Хрусталия дышала и жила творчеством, высокими модами, ароматными духами и всем, что делало существование тонким, приятным и изысканным.
Жизнь здесь не неслась в бешеной погоне за своим же хвостом — она плавно вышагивала, никуда не торопясь и наслаждаясь каждым своим шажком.
Но это вовсе не значит, что никуда не неслись люди. Даже при самом спокойном раскладе жизни приходится бежать со всех ног, чтобы выключить утюг, который по какой-то невидимой причине все это время работал и уже начал прожигать гладильную доску. Или, например, никуда не денешься, если проспал на какое-то чрезвычайно важное мероприятие — тут уже приходится набирать скорость мартовского зайца, объевшегося стероидной морковки.
Мужчина набирал скорость еще похлеще и сломя голову летел по мощеным плиткой улицам. Его фигура проносилось меж тоненьких фонарей с худыми вытянутыми плафонами, заостренными сверху. Они горели желто-зеленым магическим светом и такими призрачными точками были словно разбросаны по улице — как потерянные звезды какого-нибудь творца, который обронил пару-другую светил и решил не возвращаться.

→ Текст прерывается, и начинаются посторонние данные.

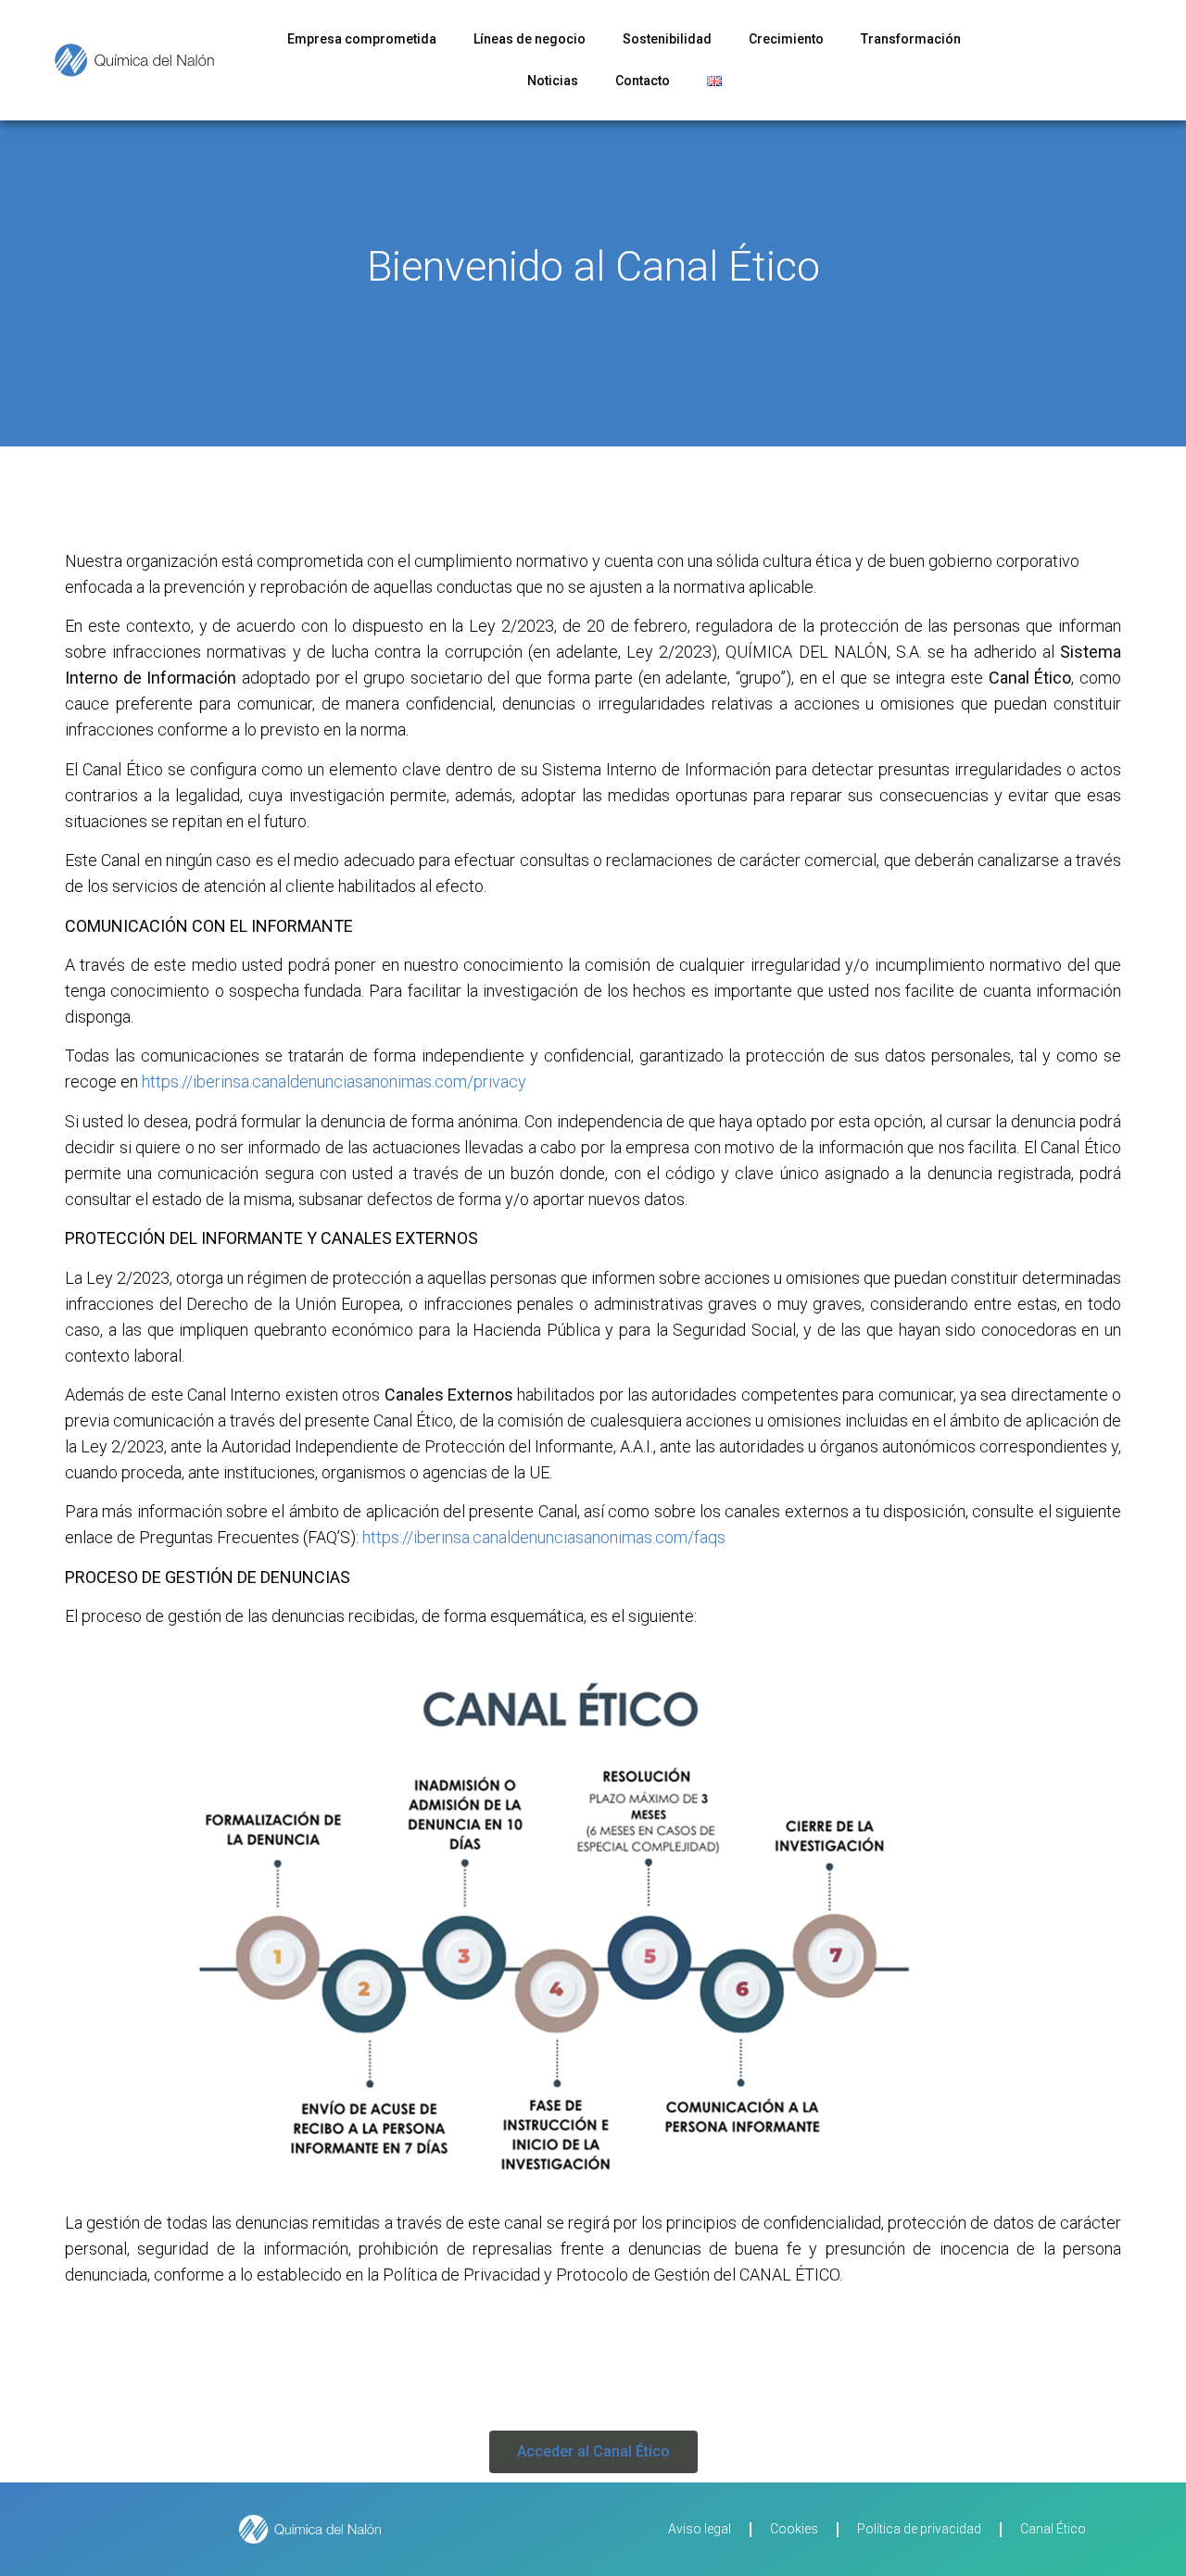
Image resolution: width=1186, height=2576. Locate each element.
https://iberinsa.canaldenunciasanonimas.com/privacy (334, 1081)
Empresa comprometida (361, 38)
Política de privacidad (919, 2528)
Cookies (794, 2528)
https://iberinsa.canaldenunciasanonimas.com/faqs (543, 1537)
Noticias (552, 80)
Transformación (911, 38)
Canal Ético (1053, 2528)
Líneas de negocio (529, 38)
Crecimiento (786, 38)
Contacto (642, 80)
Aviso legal (699, 2528)
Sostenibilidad (667, 38)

Через эти точки-фонари проносились магические потоки, невидимыми нитями текущие через пространство. Они и зажигали огонь в плафонах — это было магическое пламя, способное менять цвет буквально по щелчку пальцев. Вообще, магия, откровенно говоря, штука странная — по крайней мере, таковой она всегда была здесь. Зажигает фонари, заставляет работать дверные звонки, конфорки и механизмы разного рода, запускает глиняных големов, дарует жизнь ищейкам-гомункулам и делает много других полезных вещей. Но никаких тебе огненных шаров, никаких превращений людей в жаб, левитации и других будоражащих воображение способностей.
Если копать еще глубже в абстрактные понятия, то точечки-фонари пронизывали еще потоки времени. Все дело в том, что магия, время и материя — такие три эфемерных и образных кита, на которых держится мироздание. Тут, правда, многие задаются вопросом — а откуда взялись киты, если они — основа основ? Это как проблема курицы и яйца, хотя ответ на нее ясен, как солнечный денек на лужайке братца-кролика. Просто все почему-то забывают про динозавров…
Но, ладно, не об этом — оставим этот вопрос на корм седобородым философам. Так вот, три этих, скажем, силы, образуют весь мир. Но сами они состоят из стабильности и нестабильности — это что-то наподобие глины мироздания, или бумаги, или гипса. Тут все зависит от того, как кто это самое мироздание представляет… В любом случае, время на большую часть состоит из нестабильности с маленькой примесью стабильности, магия же — ровно наоборот, ну а в материи и того, и того пополам[3].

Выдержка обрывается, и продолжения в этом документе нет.